Look, I’m not picking on hospitals. Yes, I do know how expensive it is to run a hospital. In fact, if anyone is curious, you can pull the 990 of any non-profit hospital and see for yourself how expensive it is to run a hospital. I also know that the hospitals in my area spend about 50% of total cost on labor and that cost is up about 30-35% YOY.
No, most insurance companies are not reimbursing at Medicare rates. If that were the case, why wouldn’t everyone just support going single payer?
Insco contracts are typically 25-75% higher than Medicare reimbursements. In our region, both major systems just went back to the largest private payer and got 5% more on top of the 5% more they got last year to stay in network.
I agree that hospitals systems are at a breaking point. This was not the case until Covid though. Many consumers are also at a breaking point on affording either care or insurance. Pharma is very profitable. Insurance co’s are profitable but not like pharma.
I certainly don’t have a fix here.
Edit. Want to provide some sources here and it looks like I under estimated.
In 2020, across all hospital inpatient and outpatient services (including both facility and related professional charges), employers and private insurers paid 224 percent of what Medicare would have paid for the same services at the same facilities.
In the contract awarded in September, the state set a ceiling of no more than 200% of Medicare rates for the amounts the Blue Cross plan would pay providers overall in its first year. The contract says Blue Cross will target reimbursing providers an overall rate of 180% of Medicare’s rates by year three of the agreement.

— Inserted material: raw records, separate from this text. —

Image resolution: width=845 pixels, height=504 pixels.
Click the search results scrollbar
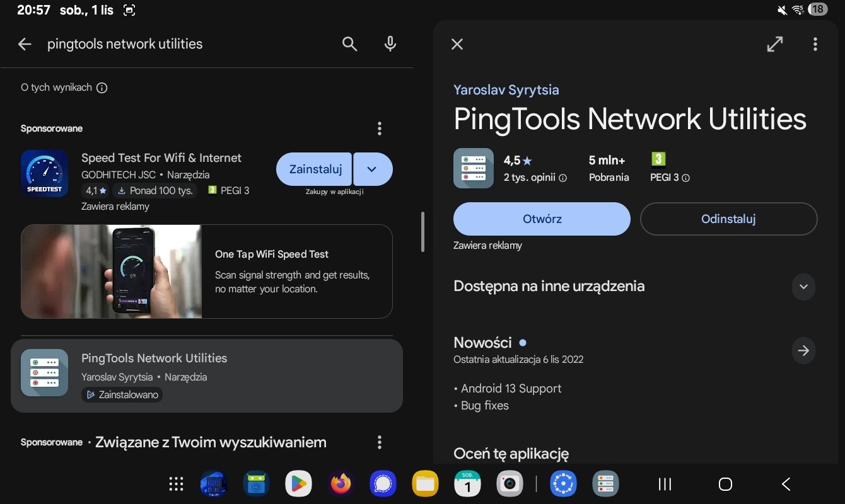[x=423, y=232]
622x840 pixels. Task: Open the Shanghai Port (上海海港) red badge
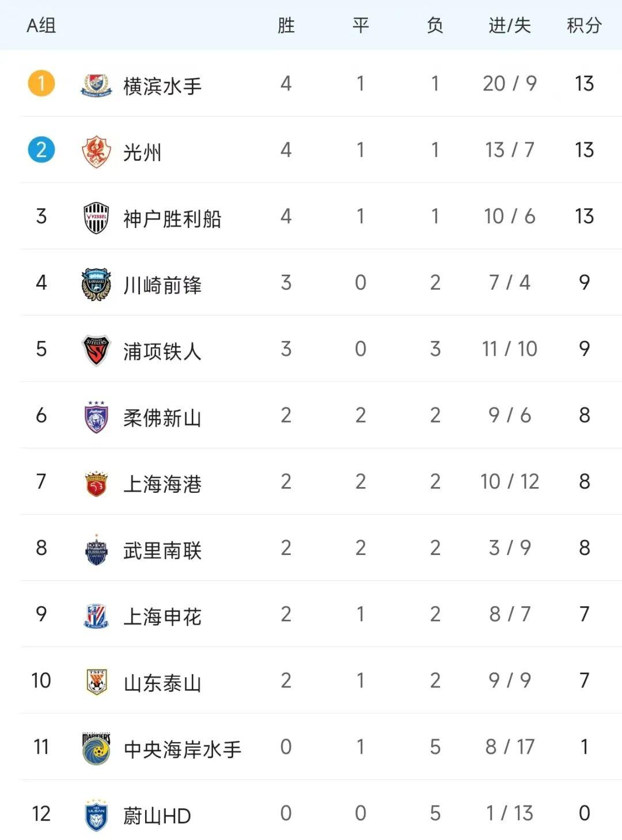coord(96,484)
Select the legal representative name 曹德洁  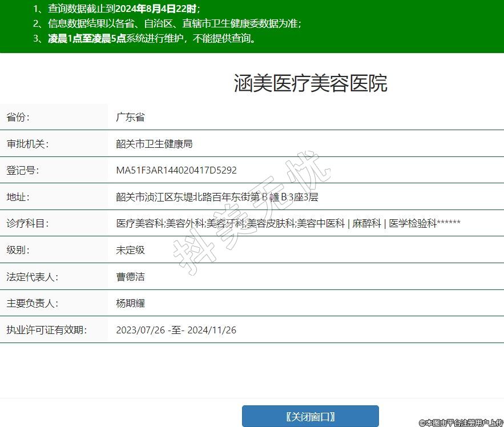130,277
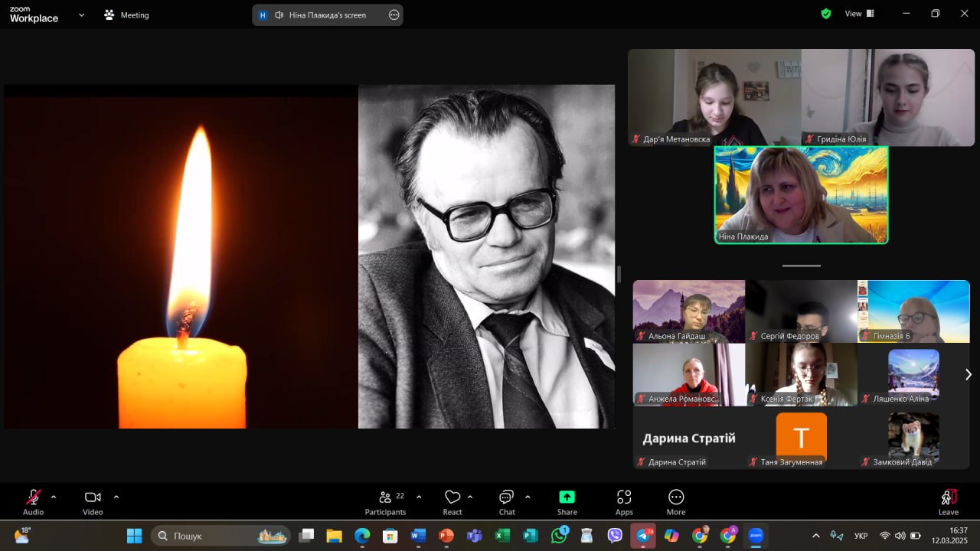The image size is (980, 551).
Task: Click the green encryption shield icon
Action: (x=826, y=14)
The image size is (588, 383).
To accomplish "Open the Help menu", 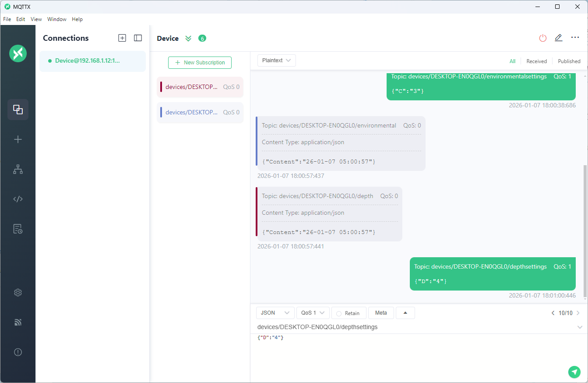I will (77, 19).

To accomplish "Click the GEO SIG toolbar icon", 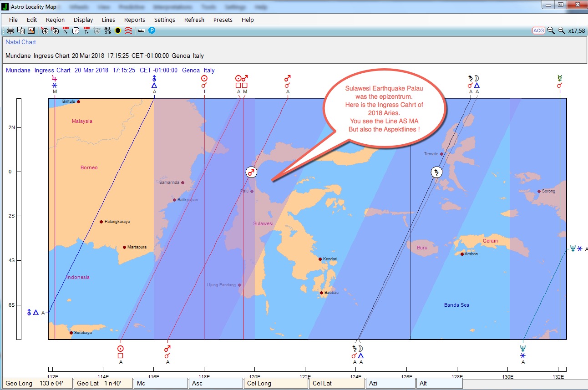I will [107, 30].
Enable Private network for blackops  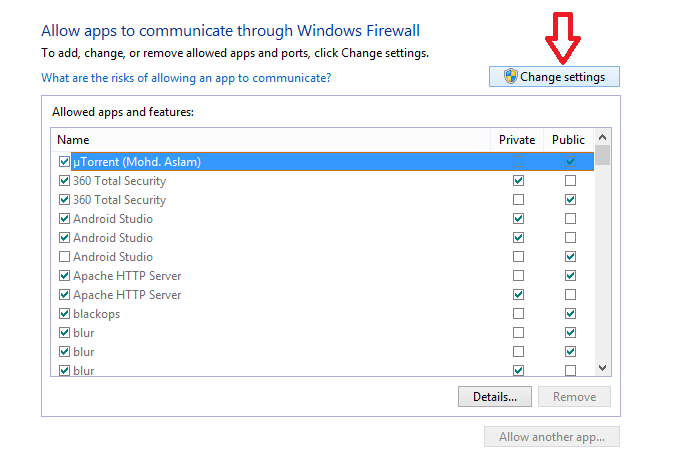coord(518,314)
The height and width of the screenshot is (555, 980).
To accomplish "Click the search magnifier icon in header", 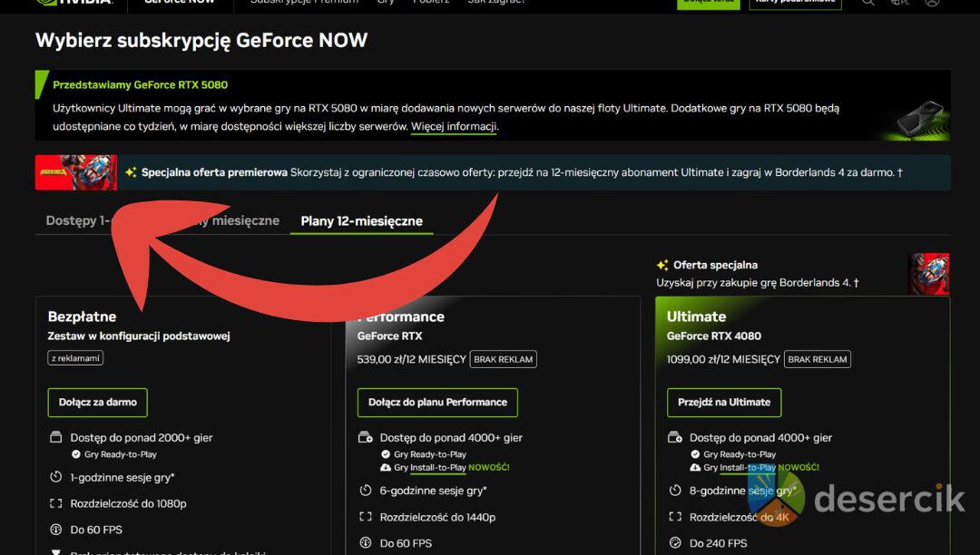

You really want to look at fixing this, a uniform Medicare reimbursement schedule for hospitals like you’re are saying exists now (it doesn't). Private insurers can prove they add value and efficiency better than CMS and they can stay in business. Or, CMS takes it over. Hospitals can learn to deliver care on the Medicare fee schedule or they don't. Care suffers and Medicare is forced to work with their charge masters to keep hospitals in business. Providence system's CEO earned $10.5m last year. Blue Cross of Michigan's CEO pulled $11.5m. Aetna CEO $29m. HCA Hospital's CEO $20.5. These are regionals and large nationals. Please tell me this isn't about the money on either side.
Like I said earlier, AMA and AHA are both against any payer approaching Medicare reimbursement rates and a single payer system would do that. The blame isn't just on insurance companies. Big pharma is probably worth a thread of it's own.Last edited by Conundrum; 12-08-2022 at 07:49 PM.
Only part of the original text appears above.